JurisprudênciaIA

Superior Tribunal de Justiça

Acórdão

Relator(a)
Ministro Antonio Saldanha Palheiro
Órgão julgador
Sexta Turma
Data do julgamento
11/04/2023
Data de publicação
14/04/2023

STJ – Acórdão, Rel. Ministro Antonio Saldanha Palheiro, Sexta Turma, j. 11/04/2023, p. 14/04/2023

Ementa

PROCESSO PENAL. AGRAVO REGIMENTAL NO AGRAVO EM RECURSO ESPECIAL. ROUBO CIRCUNSTANCIADO. NULIDADE. RECONHECIMENTO PESSOAL EM DESACORDO COM A DETERMINAÇÃO CONTIDA NO ART. 226 DO CÓDIGO DE PROCESSO PENAL. NULIDADE RECONHECIDA. 1. "Em julgamento concluído no dia 23/2/2022, a Segunda Turma do Supremo Tribunal Federal deu provimento ao RHC n. 206.846/SP (relator Ministro Gilmar Mendes), para absolver um indivíduo preso em São Paulo depois de ser reconhecido por fotografia, tendo em vista a nulidade do reconhecimento fotográfico e a ausência de provas para a condenação.
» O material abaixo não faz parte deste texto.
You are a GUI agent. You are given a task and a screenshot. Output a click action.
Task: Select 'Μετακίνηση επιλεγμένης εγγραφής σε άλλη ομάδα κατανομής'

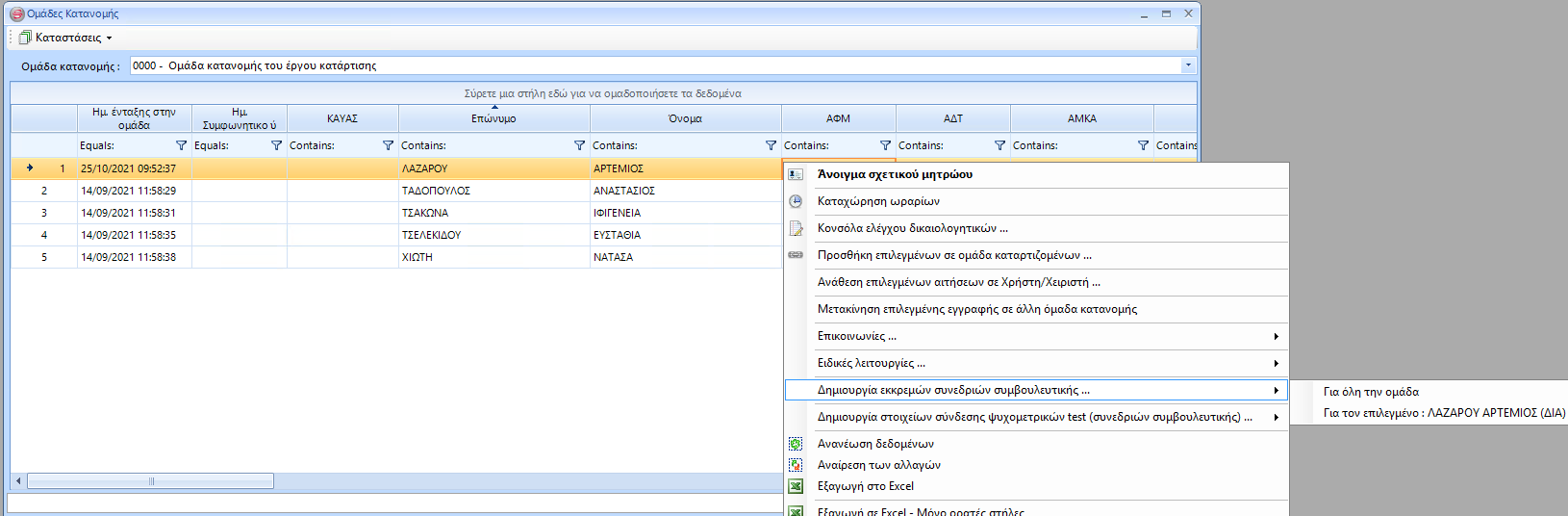(976, 309)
Reportando-se ao decidido no julgamento do referido HC n. 598.886/SC, no STJ, foram fixadas três teses: 4.1) O reconhecimento de pessoas, presencial ou por fotografia, deve observar o procedimento previsto no art. 226 do Código de Processo Penal, cujas formalidades constituem garantia mínima para quem se encontra na condição de suspeito da prática de um crime e para uma verificação dos fatos mais justa e precisa; 4.2) A inobservância do procedimento descrito na referida norma processual torna inválido o reconhecimento da pessoa suspeita, de modo que tal elemento não poderá fundamentar eventual condenação ou decretação de prisão cautelar, mesmo se refeito e confirmado o reconhecimento em Juízo. Se declarada a irregularidade do ato, eventual condenação já proferida poderá ser mantida, se fundamentada em provas independentes e não contaminadas; 4.3) A realização do ato de reconhecimento pessoal carece de justificação em elementos que indiquem, ainda que em juízo de verossimilhança, a autoria do fato investigado, de modo a se vedarem medidas investigativas genéricas e arbitrárias, que potencializam erros na verificação dos fatos." (HC n. 712.781/RJ, relator Ministro ROGERIO SCHIETTI CRUZ, Sexta Turma, julgado em 15/3/2022, DJe de 22/3/2022.) 2. Na hipótese, as instâncias ordinárias limitaram-se a justificar a condenação basicamente no reconhecimento pessoal do réu, iniciado na rodovia e, posteriormente, confirmado nos âmbitos policial e judicial, em desacordo com o procedimento previsto no art. 226 do CPP, sem, contudo, apontar outras provas produzidas judicialmente capazes de comprovar a autoria delitiva. 3. Agravo regimental desprovido. (AgRg no AREsp n. 2.254.352/RJ, relator Ministro Antonio Saldanha Palheiro, Sexta Turma, julgado em 11/4/2023, DJe de 14/4/2023.)